Four H100 in a 2U rack didn't sound impressive, but that is accurate:

>A typical 1U or 2U server can accommodate 2-4 H100 PCIe GPUs, depending on the chassis design.

>In a 42U rack with 20x 2U servers (allowing space for switches and PDU), you could fit approximately 40-80 H100 PCIe GPUs.

  • michaelt 15 days ago

    Why stop at 80 H100s for a mere 6.4 terabytes of GPU memory?

    Supermicro will sell you a full rack loaded with servers [1] providing 13.4 TB of GPU memory.

    And with 132kW of power output, you can heat an olympic-sized swimming pool by 1°C every day with that rack alone. That's almost as much power consumption as 10 mid-sized cars cruising at 50 mph.

    [1] https://www.supermicro.com/en/products/system/gpu/48u/srs-gb...

  • jzymbaluk 15 days ago

    And the big hyperscaler cloud providers are building city-block sized data centers stuffed to the gills with these racks as far as the eye can see

tootie 14 days ago

Yeah I think the crux of the issue is that chatgpt is serving a huge number of users including paid users and is still operating at a massive operating loss. They are spending truckloads of money on GPUs and selling access at a loss.

scarface_74 15 days ago

This isn’t like how Google was able to buy up dark fiber cheaply and use it.

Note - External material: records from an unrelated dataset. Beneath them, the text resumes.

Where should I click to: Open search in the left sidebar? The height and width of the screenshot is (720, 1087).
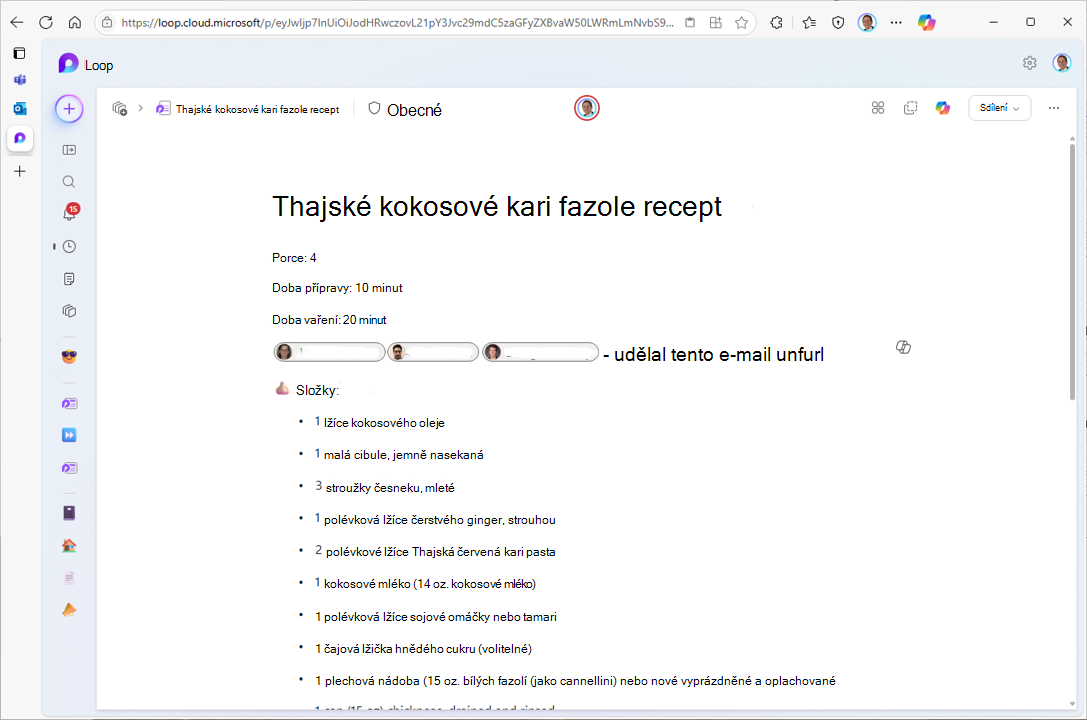coord(68,181)
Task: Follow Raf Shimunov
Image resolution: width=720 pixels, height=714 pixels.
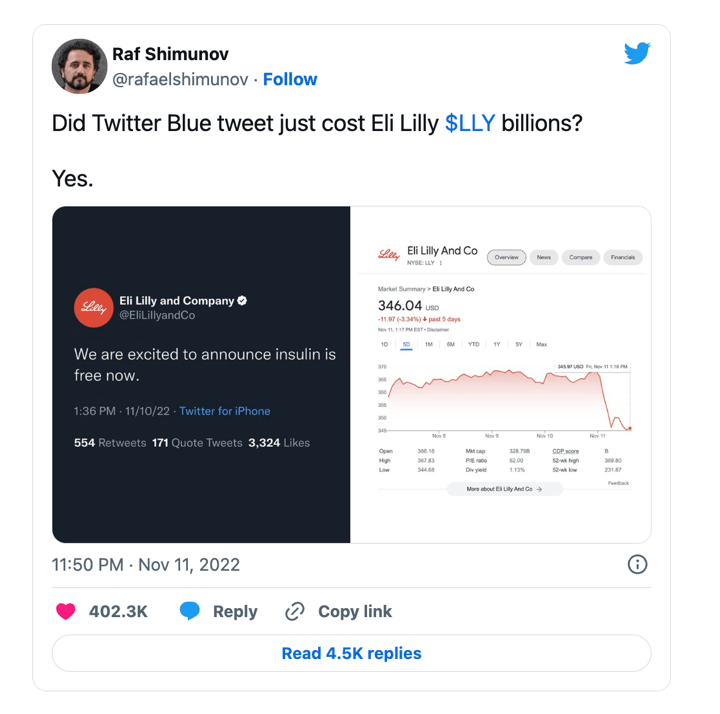Action: (290, 79)
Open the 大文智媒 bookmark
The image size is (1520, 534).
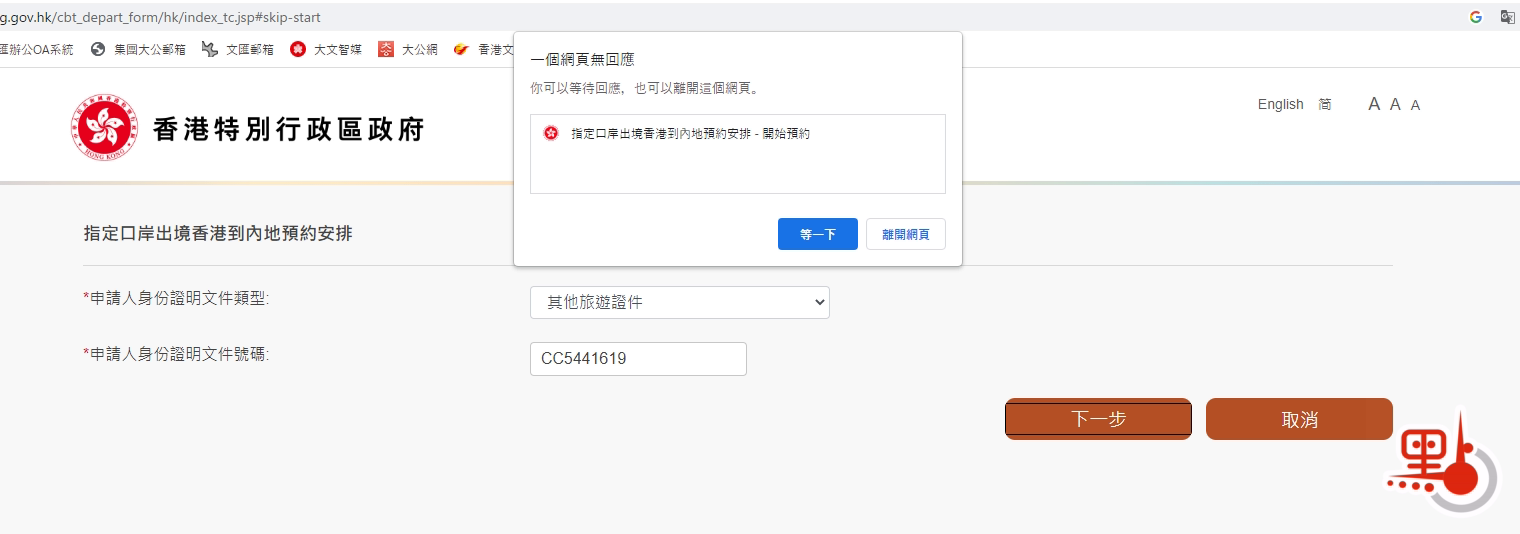[326, 50]
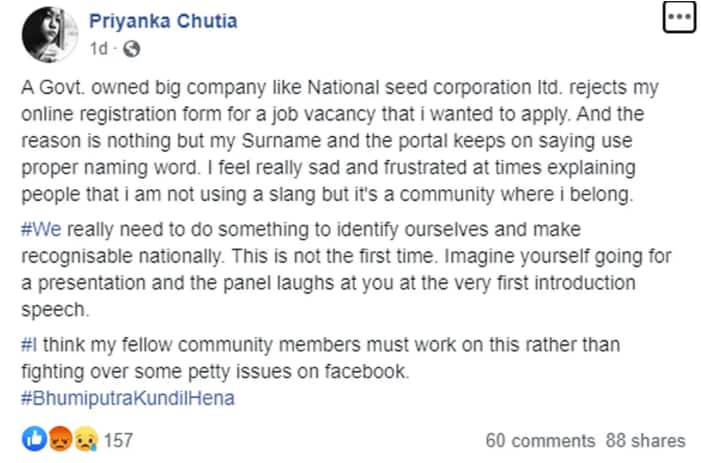
Task: View the 157 reactions count list
Action: [x=118, y=440]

From what I understand, this hardware has a high failure rate over the long term especially because of the heat they generate.

shusaku 15 days ago

> When the AI bubble pops is when you're likely to be able to realistically run good local models.

After years of “AI is a bubble, and will pop when everyone realizes they’re useless plagiarism parrots” it’s nice to move to the “AI is a bubble, and will pop when it becomes completely open and democratized” phase

  • cootsnuck 14 days ago

    It's not even been 3 years. Give it time. The entire boom and bust of the dot come bubble took 7 years.